*** SOURCE TEXT

JF Ptak Science Books Post 1711
[This is another in a series of posts prompted by a re-reading of Larry McMurtry's novel, Lonesome Dove. This particular addition was prompted by McMurtry's character Capt. Angus McCrae coming to a realization that he and his partner, Capt Woodrow Call, at the pinnacle of their careers, were just another bit of landscape to be passed by; Texas Ranger/cowboy/adventurer becoming the "New Indian".]
Judge James Hall said early on (in 1835) that the frontiersman would only be clearing the way for another kind of pioneer who would settle down and farm the land properly, and make the beginnings of American civilization in the west. Thomas Jefferson saw the same future for “our semi-barbarous citizens”—the frontiersman—as did the explorer and botanist J.R.Poinsett, who said simply that “the frontiersman is doomed.”
McCrae was very well aware of his own role in the paradoxical march of civilization on the frontier. He was the first of his type to see these new lands (on the cattle drive north from Texas to Montana); opening them meant that he would make them safe for other colonizers—farmers and bankers who would have a far more acquisitive sense of land and ownership than he or his partner Call would ever have. As the concept of private property grew greater, as more capital was invested, and as the land became more irretrievably “settled,” then the two Rangers would pose as much a threat to the monied land interests as the Indians had once posed to the earliest settlers. He knew that he was the first step in making the economics of the region as frictionless as possible, and that at some point, and pretty soon, he and all those like him would represent the friction in the cost of doing business.

******

**TASKS FOR THIS EXERCISE:**
a) In the frontier post, copy the stretch from "McCrae was very" through "of doing business.", swapping "McCrae" for "Gus".
b) List every real person and fictional character named in the frontier post.
c) Pick up the post on McCrae and the frontier after its last sentence and keep writing.

*** SOURCE INFORMATION

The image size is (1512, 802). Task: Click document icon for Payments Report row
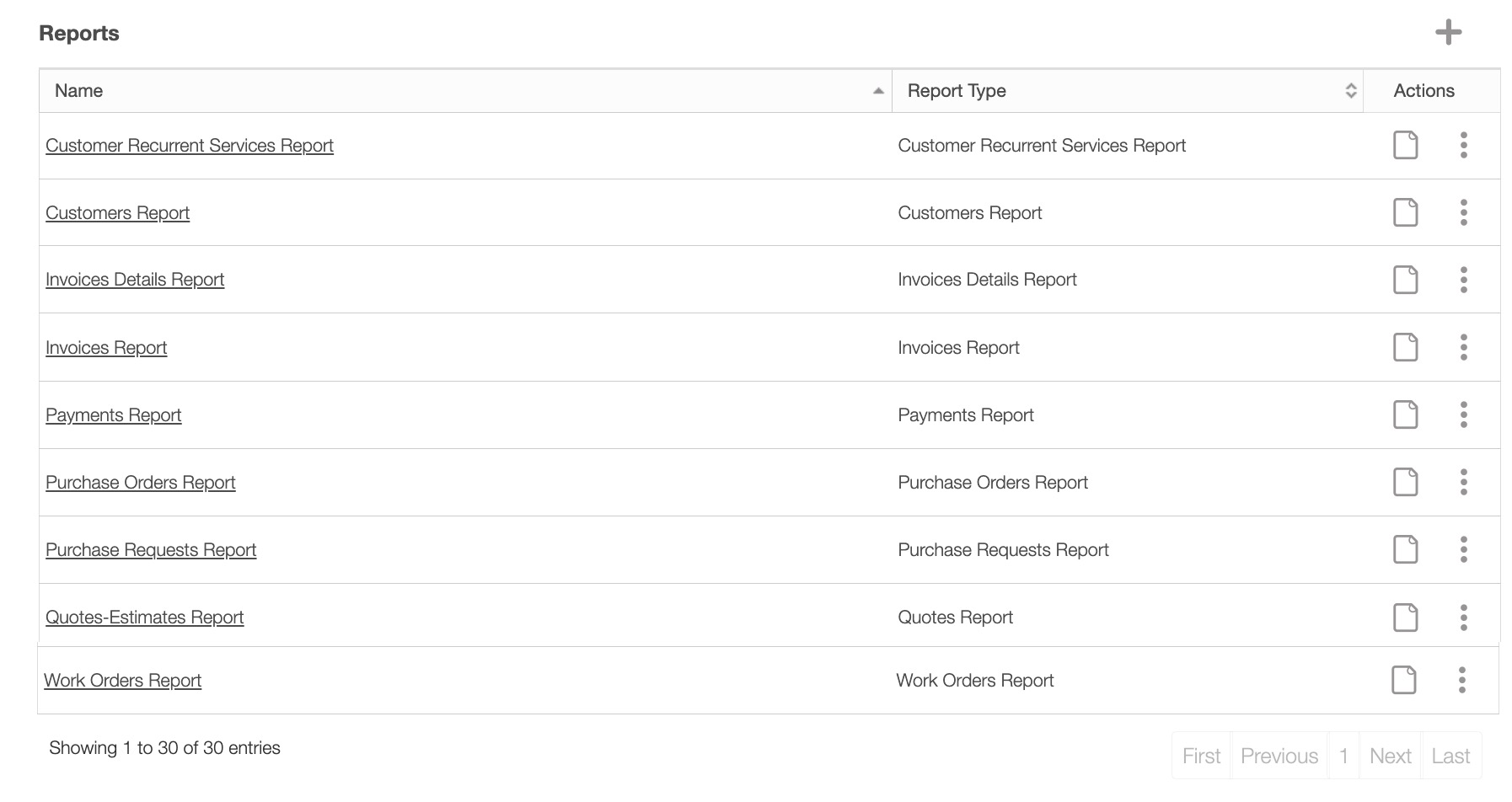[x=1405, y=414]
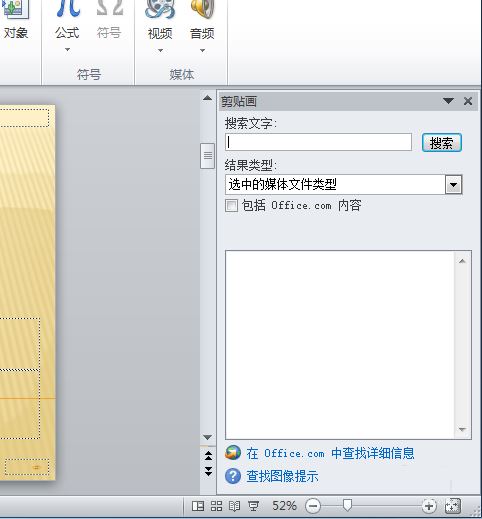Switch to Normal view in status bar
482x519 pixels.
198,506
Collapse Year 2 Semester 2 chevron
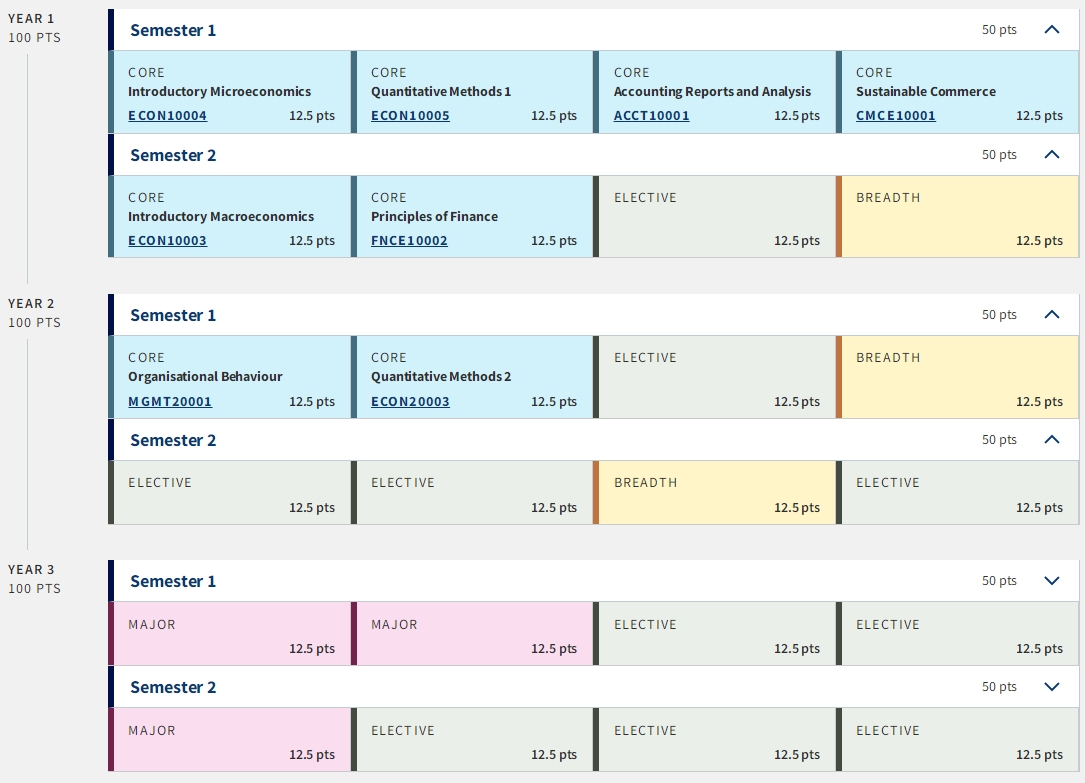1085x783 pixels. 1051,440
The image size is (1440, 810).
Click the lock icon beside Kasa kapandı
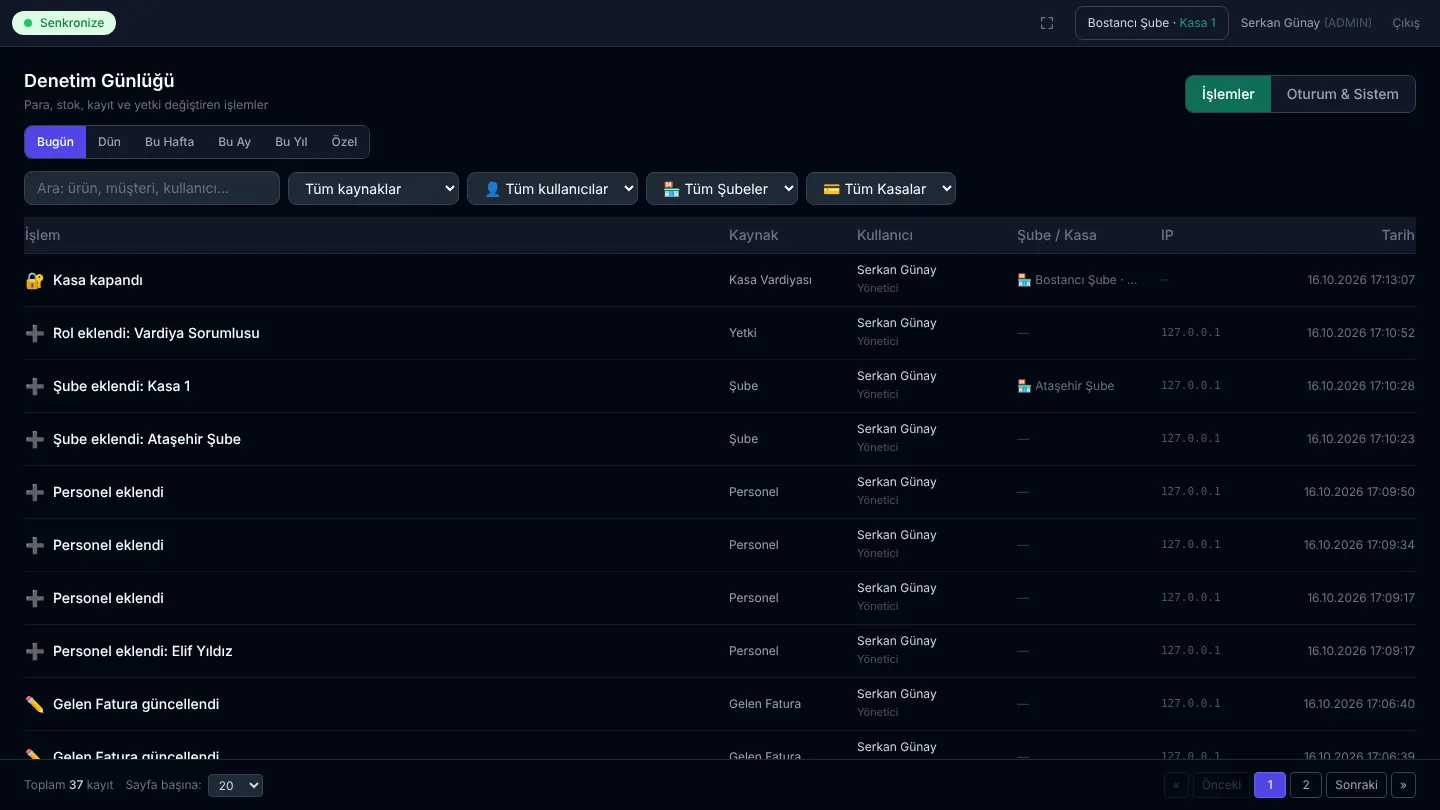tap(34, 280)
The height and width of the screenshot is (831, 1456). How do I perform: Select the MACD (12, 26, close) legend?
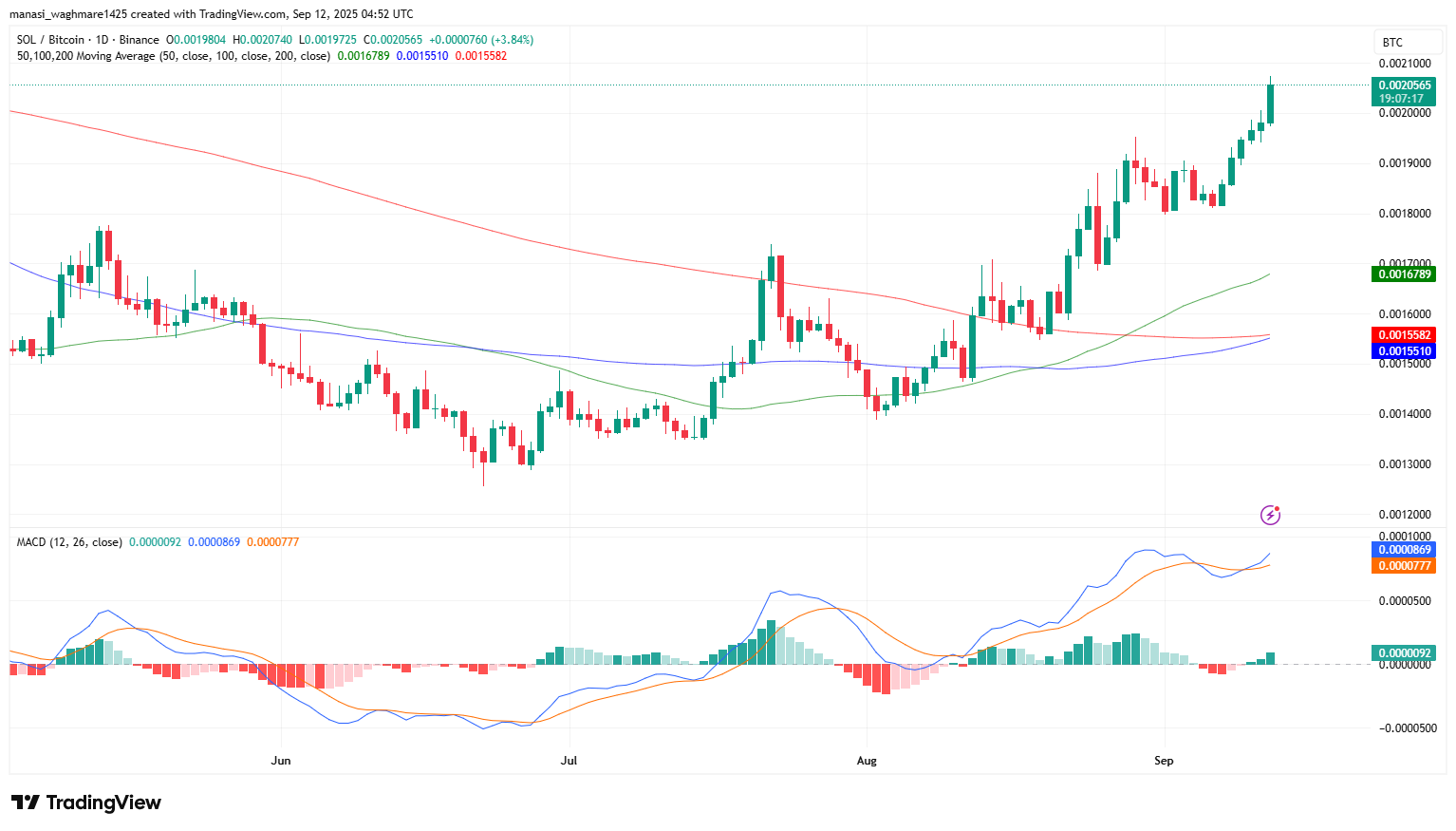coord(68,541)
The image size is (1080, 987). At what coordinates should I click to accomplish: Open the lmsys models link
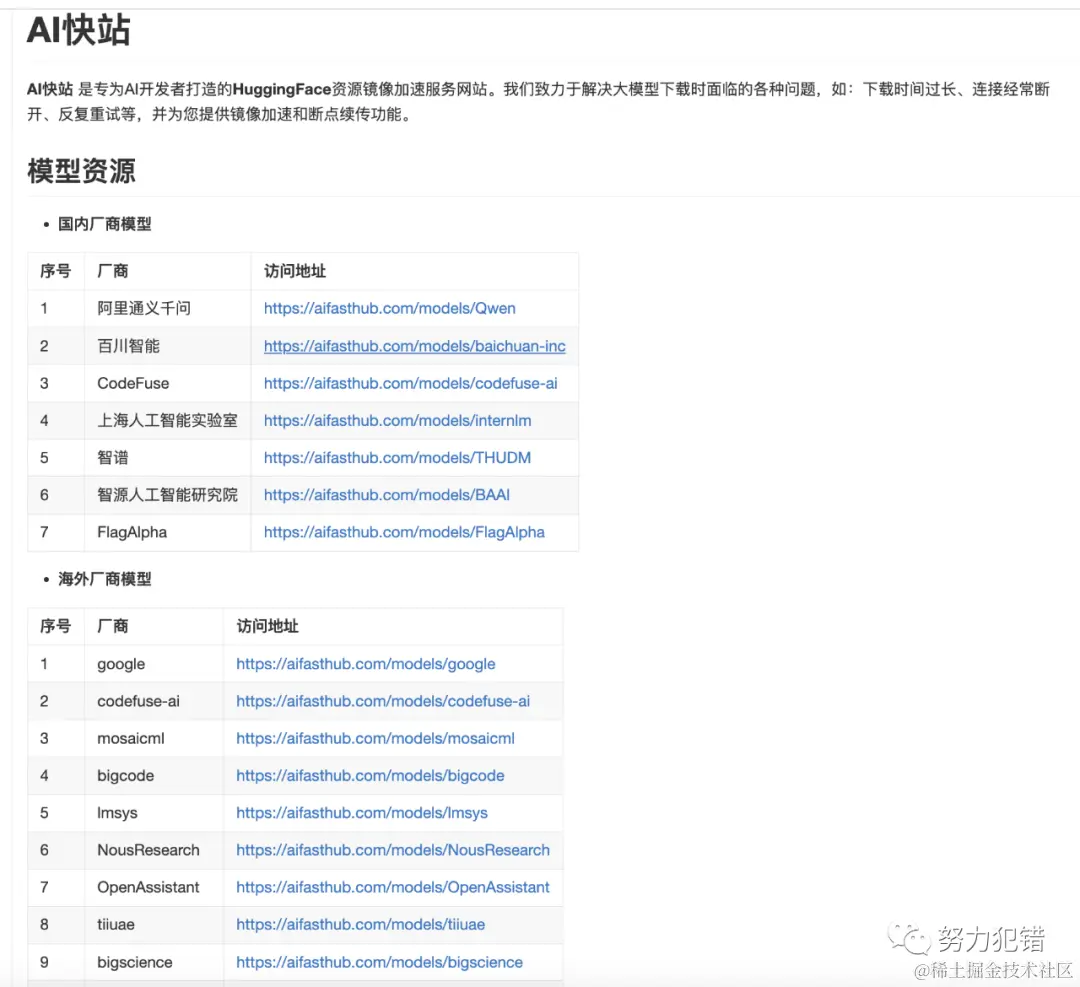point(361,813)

******

**ANSWERS GIVEN:**
a)
Gus was very well aware of his own role in the paradoxical march of civilization on the frontier. He was the first of his type to see these new lands (on the cattle drive north from Texas to Montana); opening them meant that he would make them safe for other colonizers—farmers and bankers who would have a far more acquisitive sense of land and ownership than he or his partner Call would ever have. As the concept of private property grew greater, as more capital was invested, and as the land became more irretrievably “settled,” then the two Rangers would pose as much a threat to the monied land interests as the Indians had once posed to the earliest settlers. He knew that he was the first step in making the economics of the region as frictionless as possible, and that at some point, and pretty soon, he and all those like him would represent the friction in the cost of doing business.

b) Larry McMurtry, Angus McCrae, Woodrow Call, James Hall, Thomas Jefferson, J.R. Poinsett

c)
It didn’t take long for this to happen; in the grand scheme of the development of the West the frontiersman's shadow was almost instantly filled by that of the cowboy, with barely 75 years filling the time between the beginning of the Lewis & Clark Expedition and the end of the great cattle drives. The hungry frontier pulled the adventurers away and concentrated its efforts on its greatest foe—the worker. The Atlantic Monthly charged in 1877 that America was at risk from a new type of “Indian”—the “savage” working class. It made that statement—in an unsigned article—soon after the dangerous railroad strike of 1877, stating that these classes needed to be attacked and re-educated to understand the new culture of incorporating America. McMurtry's self-medicating character McCrae understood the theory if not the extended history of the word “savage”—that it would be passed from one class to the next of any group that threatened to disturb the orderly march of culture and economic civilization, and that each preceding class of civilizer would, in turn, become the savage. “Savage” would pass from the Indian, to the unruly cowboy, and then on to the settlers of each successive (economic) frontier, as the competition turned from space to wages.
In a book that Call and McCrae could (but were extremely unlikely to) have read, The History of the United States, by George Bancroft (1866), it was said that the Indian was killed by civilization because he could not change “his habits.” Writing at the same time and for the same readers, Francis Parkman told his readers that the Indian is savage, but that the Indian is also part of a savage environment, though “he and his forest will perish forever” because he will be unable to learn the ways of civilization. Or, in the words of Senator Thomas Hart Benton, who would let nothing get in the way of westward expansion—“civilization or extinction.”